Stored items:
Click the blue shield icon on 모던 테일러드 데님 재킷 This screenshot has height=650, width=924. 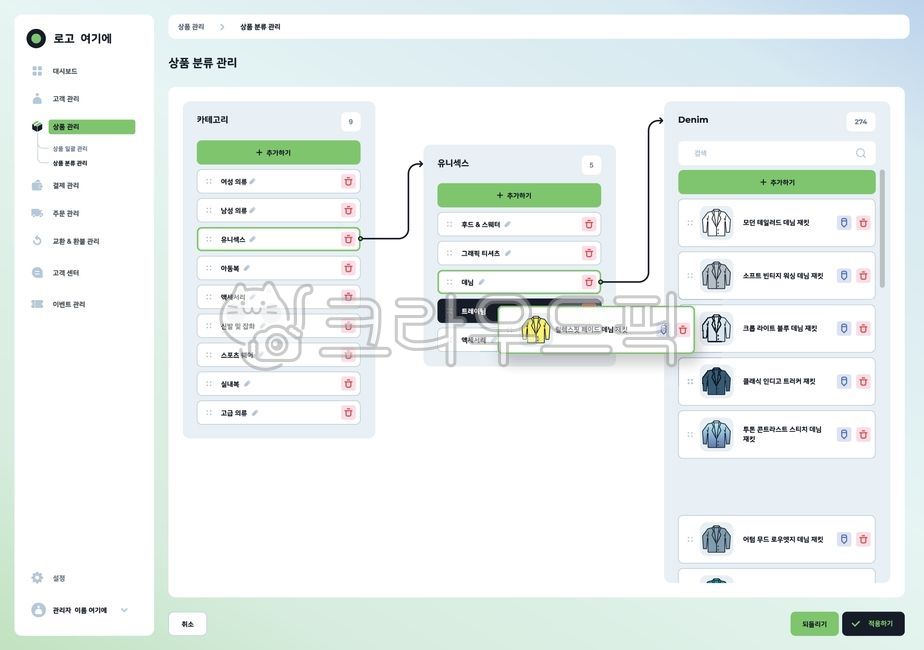point(844,222)
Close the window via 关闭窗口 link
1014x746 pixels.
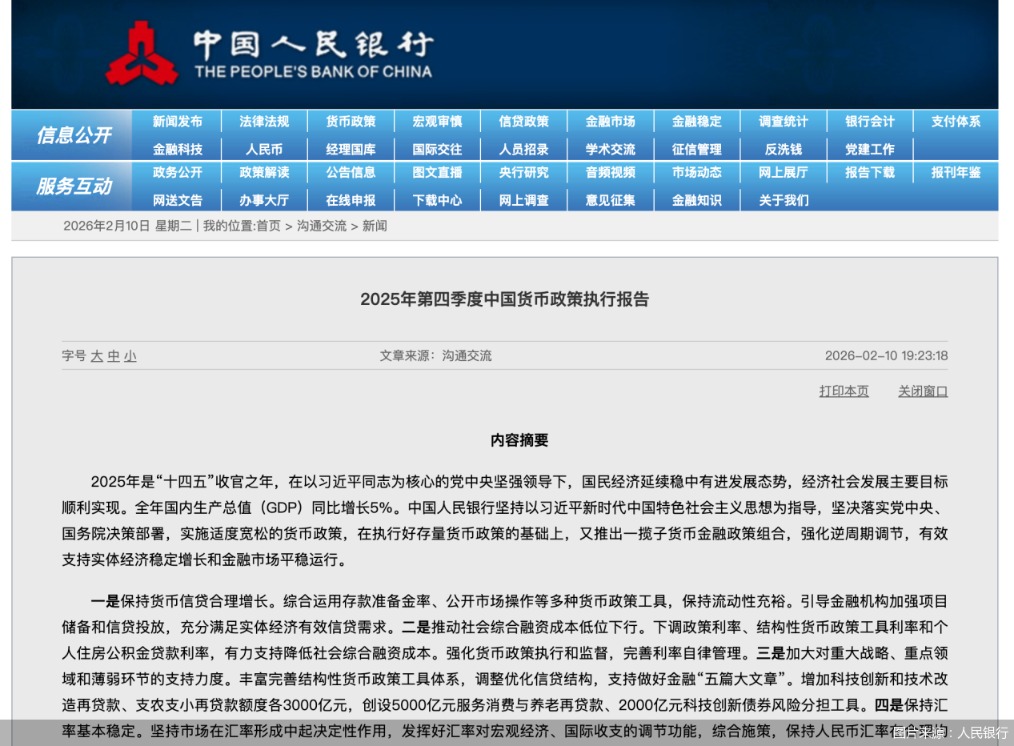pyautogui.click(x=923, y=392)
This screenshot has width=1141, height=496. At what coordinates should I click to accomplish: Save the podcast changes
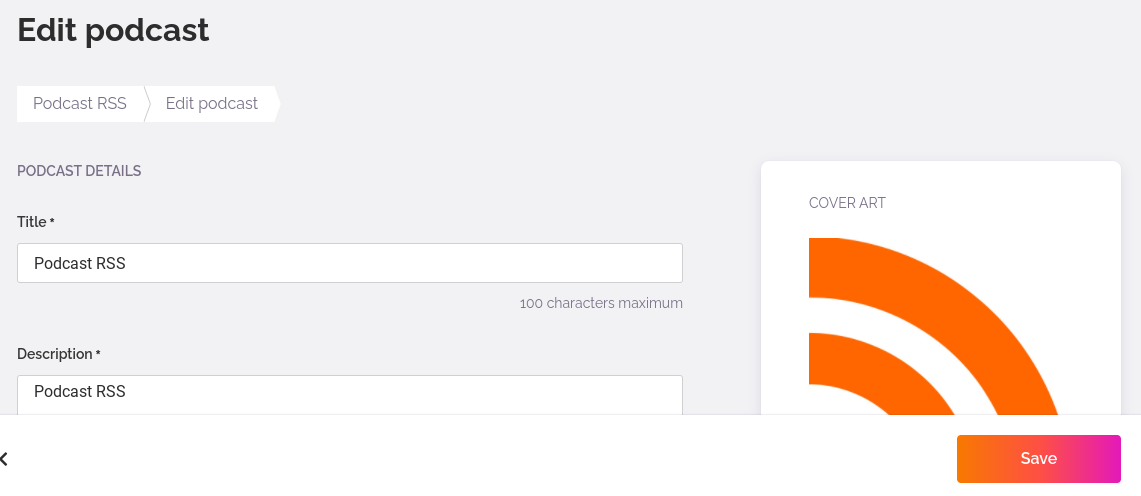click(1038, 459)
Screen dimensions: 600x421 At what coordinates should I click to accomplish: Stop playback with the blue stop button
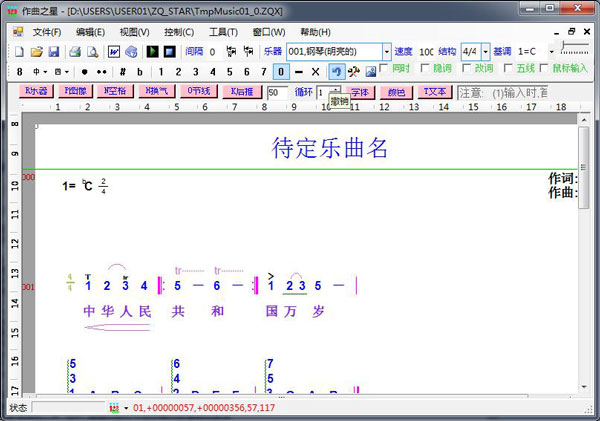[169, 51]
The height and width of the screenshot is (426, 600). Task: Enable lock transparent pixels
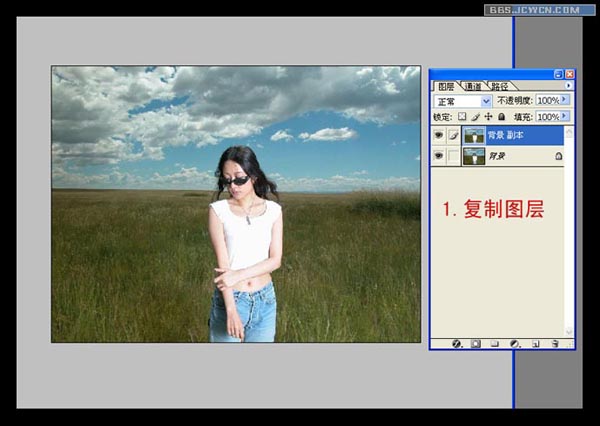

** What to do **
Exactly the lines from the one that contains "Close the window via 关闭窗口 link" through the final line of the records above are needed, given again word for word, with every picture left out.

** Your response **
Close the window via 关闭窗口 link
1014x746 pixels.
pyautogui.click(x=923, y=392)
This screenshot has width=1141, height=496. At what coordinates should I click to accomplish: Save the podcast changes
click(1038, 459)
Screen dimensions: 600x421 At what coordinates should I click to accomplish: Stop playback with the blue stop button
[169, 51]
The height and width of the screenshot is (426, 600). Task: Enable lock transparent pixels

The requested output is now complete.